### Your task
Present an exact copy of each line below.

Items listed in a dataset:
- - - - - - -

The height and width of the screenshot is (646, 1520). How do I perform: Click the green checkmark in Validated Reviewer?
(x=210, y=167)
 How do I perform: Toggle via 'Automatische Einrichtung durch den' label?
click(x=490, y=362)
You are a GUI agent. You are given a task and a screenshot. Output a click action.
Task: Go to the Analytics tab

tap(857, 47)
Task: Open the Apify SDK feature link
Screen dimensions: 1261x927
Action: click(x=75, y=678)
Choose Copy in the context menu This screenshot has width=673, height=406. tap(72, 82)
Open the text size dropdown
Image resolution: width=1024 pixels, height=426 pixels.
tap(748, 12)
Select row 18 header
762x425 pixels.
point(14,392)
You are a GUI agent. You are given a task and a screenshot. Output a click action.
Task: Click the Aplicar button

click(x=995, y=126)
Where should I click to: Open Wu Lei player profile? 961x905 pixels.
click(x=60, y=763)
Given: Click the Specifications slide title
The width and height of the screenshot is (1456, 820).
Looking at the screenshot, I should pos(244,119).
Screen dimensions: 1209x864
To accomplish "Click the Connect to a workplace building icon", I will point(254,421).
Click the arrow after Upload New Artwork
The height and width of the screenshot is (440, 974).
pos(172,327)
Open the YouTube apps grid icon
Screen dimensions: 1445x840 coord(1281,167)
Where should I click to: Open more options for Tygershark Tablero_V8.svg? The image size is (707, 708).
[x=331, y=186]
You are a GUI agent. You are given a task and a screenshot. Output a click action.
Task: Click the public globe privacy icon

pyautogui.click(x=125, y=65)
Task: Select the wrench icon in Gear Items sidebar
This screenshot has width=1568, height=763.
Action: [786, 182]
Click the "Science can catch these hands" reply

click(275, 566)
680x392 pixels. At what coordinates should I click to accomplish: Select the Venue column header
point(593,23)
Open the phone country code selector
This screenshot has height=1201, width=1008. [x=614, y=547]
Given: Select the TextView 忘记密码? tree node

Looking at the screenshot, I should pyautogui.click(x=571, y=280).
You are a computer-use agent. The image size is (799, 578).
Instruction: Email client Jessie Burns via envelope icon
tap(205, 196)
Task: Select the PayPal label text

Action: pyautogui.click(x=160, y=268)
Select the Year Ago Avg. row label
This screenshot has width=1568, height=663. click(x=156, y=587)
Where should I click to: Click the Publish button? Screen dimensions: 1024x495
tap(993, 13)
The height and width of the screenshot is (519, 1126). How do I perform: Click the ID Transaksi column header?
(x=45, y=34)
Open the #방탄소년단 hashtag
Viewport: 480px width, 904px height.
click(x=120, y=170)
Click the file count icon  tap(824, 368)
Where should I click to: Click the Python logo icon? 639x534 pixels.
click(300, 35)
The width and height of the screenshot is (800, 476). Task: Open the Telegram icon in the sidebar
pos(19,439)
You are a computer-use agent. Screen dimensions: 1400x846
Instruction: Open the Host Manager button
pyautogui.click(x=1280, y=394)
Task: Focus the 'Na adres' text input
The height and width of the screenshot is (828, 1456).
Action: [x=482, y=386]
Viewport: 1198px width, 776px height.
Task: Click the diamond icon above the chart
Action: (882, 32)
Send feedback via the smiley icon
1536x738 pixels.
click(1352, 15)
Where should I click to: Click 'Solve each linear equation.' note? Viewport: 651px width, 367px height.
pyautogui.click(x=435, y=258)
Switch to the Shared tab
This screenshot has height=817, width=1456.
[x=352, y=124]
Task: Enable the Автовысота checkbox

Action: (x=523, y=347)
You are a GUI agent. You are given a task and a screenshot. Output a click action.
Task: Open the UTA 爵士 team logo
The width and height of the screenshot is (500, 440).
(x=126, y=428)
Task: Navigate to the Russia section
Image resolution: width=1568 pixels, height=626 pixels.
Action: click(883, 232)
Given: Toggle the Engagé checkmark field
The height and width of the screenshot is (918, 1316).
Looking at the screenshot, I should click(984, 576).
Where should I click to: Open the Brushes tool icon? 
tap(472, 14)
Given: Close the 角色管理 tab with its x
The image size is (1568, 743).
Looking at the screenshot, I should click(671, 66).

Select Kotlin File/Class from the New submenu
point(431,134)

- - - - - - -

### Exercise solution
The height and width of the screenshot is (646, 1520). How do I perform: Click the green checkmark in Validated Reviewer?
(x=210, y=167)
 How do I perform: Toggle via 'Automatische Einrichtung durch den' label?
click(x=490, y=362)
You are a GUI agent. You are given a task and a screenshot. Output a click action.
Task: Go to the Analytics tab

tap(857, 47)
Task: Open the Apify SDK feature link
Screen dimensions: 1261x927
Action: click(x=75, y=678)
Choose Copy in the context menu This screenshot has width=673, height=406. tap(72, 82)
Open the text size dropdown
Image resolution: width=1024 pixels, height=426 pixels.
tap(748, 12)
Select row 18 header
762x425 pixels.
point(14,392)
You are a GUI agent. You are given a task and a screenshot. Output a click action.
Task: Click the Aplicar button

click(x=995, y=126)
Where should I click to: Open Wu Lei player profile? 961x905 pixels.
click(x=60, y=763)
Given: Click the Specifications slide title
The width and height of the screenshot is (1456, 820).
Looking at the screenshot, I should pos(244,119).
Screen dimensions: 1209x864
To accomplish "Click the Connect to a workplace building icon", I will point(254,421).
Click the arrow after Upload New Artwork
The height and width of the screenshot is (440, 974).
pos(172,327)
Open the YouTube apps grid icon
Screen dimensions: 1445x840 coord(1281,167)
Where should I click to: Open more options for Tygershark Tablero_V8.svg? The image size is (707, 708).
[x=331, y=186]
You are a GUI agent. You are given a task and a screenshot. Output a click action.
Task: Click the public globe privacy icon

pyautogui.click(x=125, y=65)
Task: Select the wrench icon in Gear Items sidebar
This screenshot has width=1568, height=763.
Action: [786, 182]
Click the "Science can catch these hands" reply

click(275, 566)
680x392 pixels. At what coordinates should I click to accomplish: Select the Venue column header
point(593,23)
Open the phone country code selector
This screenshot has height=1201, width=1008. [x=614, y=547]
Given: Select the TextView 忘记密码? tree node

Looking at the screenshot, I should pyautogui.click(x=571, y=280).
You are a computer-use agent. The image size is (799, 578).
Instruction: Email client Jessie Burns via envelope icon
tap(205, 196)
Task: Select the PayPal label text

Action: pyautogui.click(x=160, y=268)
Select the Year Ago Avg. row label
This screenshot has width=1568, height=663. click(x=156, y=587)
Where should I click to: Click the Publish button? Screen dimensions: 1024x495
tap(993, 13)
The height and width of the screenshot is (519, 1126). How do I perform: Click the ID Transaksi column header?
(x=45, y=34)
Open the #방탄소년단 hashtag
Viewport: 480px width, 904px height.
click(x=120, y=170)
Click the file count icon  tap(824, 368)
Where should I click to: Click the Python logo icon? 639x534 pixels.
click(300, 35)
The width and height of the screenshot is (800, 476). Task: Open the Telegram icon in the sidebar
pos(19,439)
You are a computer-use agent. Screen dimensions: 1400x846
Instruction: Open the Host Manager button
pyautogui.click(x=1280, y=394)
Task: Focus the 'Na adres' text input
The height and width of the screenshot is (828, 1456).
Action: [x=482, y=386]
Viewport: 1198px width, 776px height.
Task: Click the diamond icon above the chart
Action: (882, 32)
Send feedback via the smiley icon
1536x738 pixels.
click(1352, 15)
Where should I click to: Click 'Solve each linear equation.' note? Viewport: 651px width, 367px height.
pyautogui.click(x=435, y=258)
Switch to the Shared tab
This screenshot has height=817, width=1456.
[x=352, y=124]
Task: Enable the Автовысота checkbox

Action: (x=523, y=347)
You are a GUI agent. You are given a task and a screenshot. Output a click action.
Task: Open the UTA 爵士 team logo
The width and height of the screenshot is (500, 440).
(x=126, y=428)
Task: Navigate to the Russia section
Image resolution: width=1568 pixels, height=626 pixels.
Action: click(883, 232)
Given: Toggle the Engagé checkmark field
The height and width of the screenshot is (918, 1316).
Looking at the screenshot, I should click(984, 576).
Where should I click to: Open the Brushes tool icon? 
tap(472, 14)
Given: Close the 角色管理 tab with its x
The image size is (1568, 743).
Looking at the screenshot, I should click(671, 66).

Select Kotlin File/Class from the New submenu
point(431,134)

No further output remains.